On December 10, 2019, at the COP25, the Climate Change Performance Index was presented. The Index measures renewable energy share, emissions and climate policies of 57 countries and the European Union.

Highlights: India

India ranked 9th in the ranking provided. The ranking was to the “high category”, where the countries have ambitious 2030 targets. The report noted that India received medium rating in the renewable energy category. Also, the 2030 target set by India was rated high for its well-below 2-degree Celsius compatibility.

The report also says that India is yet to develop a road map to phase-out fossil fuel subsidies in order to reduce the dependence on fossil fuels.

Highlights: World

China, one of the largest polluters improved in its ranking and was placed in medium category. US and Saudi Arabia were the major polluters. They hardly showed signs of reducing their green house gas emissions. US ranked the last followed by Saudi Arabia and Australia.

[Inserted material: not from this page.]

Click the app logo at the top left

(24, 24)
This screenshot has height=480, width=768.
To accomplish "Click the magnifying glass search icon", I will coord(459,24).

According to the report, 31 of the 57 high emitting countries are responsible for 90% of emissions. Some of the EU countries like Sweden (ranked 4th), Denmark (ranked 5th) were the highest achievers in terms of performance.

Among the G20 countries, only India and UK were ranked in the high category.

European Investment Bank to stop Fossil Fuel Funding by 2021

The European Investment Bank is to stop funding oil and coal projects at the end of 2021. Since 2013, the European Union through the bank has funded 13.4 billion Euros for fossil fuel projects. In 2018, it was around 2 billion Euros. The Union has been reducing its funding to fossil fuel projects and is stopping by 2021.

Highlights

  • The EIB’s new policy demands that the energy projects applying for funding must prove that they can produce 1 Kilo watt hour of energy emitting less than 250 grams of carbon dioxide.
  • The new rules being adopted are not applicable to gas-based energy projects. However, gas projects should be based on the norms set by the bank for “new technologies”. The “new technologies” include carbon capture, combining heat and power generation, mixing in renewable gases with fossil fuels, etc.
  • The exemptions are made on gas projects as they are common in the EU member states. For the next 5 years, EU has over 200 billion USD worth projects planned.

EU aims to become first carbon-neutral continent by 2050.